COLUMBUS, Ohio (AP) — Some charter school sponsors are questioning Ohio’s new evaluation rules, including a requirement that sponsors could face penalties if a school fails to display a U.S. flag at least 5 feet in length during the day.
The Columbus Dispatch reports (http://bit.ly/2aj1yQR) charters must display the state and national mottoes, show they don’t penalize workers for jury duty and show they’re compliant with outdoor pesticide rules.
The new sponsor evaluations were passed following criticism of lax state charter-school oversight and poor performance marks.
Some say the rules go too far by requiring proof they’re complying with some non-vital laws.
“By checking on everything, I think you make everything equally important,” said Chad Aldis, vice president for Ohio policy and advocacy for the Thomas B. Fordham Institute, which sponsors 11 Ohio charter schools. “I don’t think that’s the case.”
Aldis said the system should differentiate between those who doing their job well and those who aren’t.
Sponsors earn ratings from “exemplary” to “poor” based on academic performance, following best practices and following rules and law.
Though the sponsors agree they should have to follow the law, some say the questionnaire was cumbersome.
“It’s all in the law so you have to account for it, but it was a lot to answer and many questions weren’t applicable,” said Marianne Cooper, executive director of the Richland Academy of the Arts.

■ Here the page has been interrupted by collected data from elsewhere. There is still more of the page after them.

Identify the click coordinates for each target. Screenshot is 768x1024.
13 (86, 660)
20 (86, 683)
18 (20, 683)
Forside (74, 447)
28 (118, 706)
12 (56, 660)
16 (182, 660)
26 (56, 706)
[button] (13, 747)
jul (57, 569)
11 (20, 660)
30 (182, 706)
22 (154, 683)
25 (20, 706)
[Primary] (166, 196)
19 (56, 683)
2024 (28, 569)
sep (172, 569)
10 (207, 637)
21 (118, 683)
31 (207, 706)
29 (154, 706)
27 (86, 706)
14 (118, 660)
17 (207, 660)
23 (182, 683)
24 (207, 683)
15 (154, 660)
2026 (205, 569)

Aldis said four people in his office spent nearly a month compiling the records, including whether they kept accurate hearing and vision test records.
The state Department of Education on June 27 requested that sponsors complete the reviews and provide training by July 6. The evaluations were due on July 25.
“They’ve known this is coming for quite some time,” said state Board of Education President Tom Gunlock. “It’s probably painful the first time.”